>> BEGIN Records for the task
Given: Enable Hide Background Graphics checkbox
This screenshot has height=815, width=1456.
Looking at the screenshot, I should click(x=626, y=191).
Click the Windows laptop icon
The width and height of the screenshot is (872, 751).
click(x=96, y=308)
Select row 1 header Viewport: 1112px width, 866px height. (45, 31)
>> END Records for the task
• [To be done]:
Copy every line of the listing above without changing a single character.

• [Reply]:
Given: Enable Hide Background Graphics checkbox
This screenshot has height=815, width=1456.
Looking at the screenshot, I should click(x=626, y=191).
Click the Windows laptop icon
The width and height of the screenshot is (872, 751).
click(x=96, y=308)
Select row 1 header Viewport: 1112px width, 866px height. (45, 31)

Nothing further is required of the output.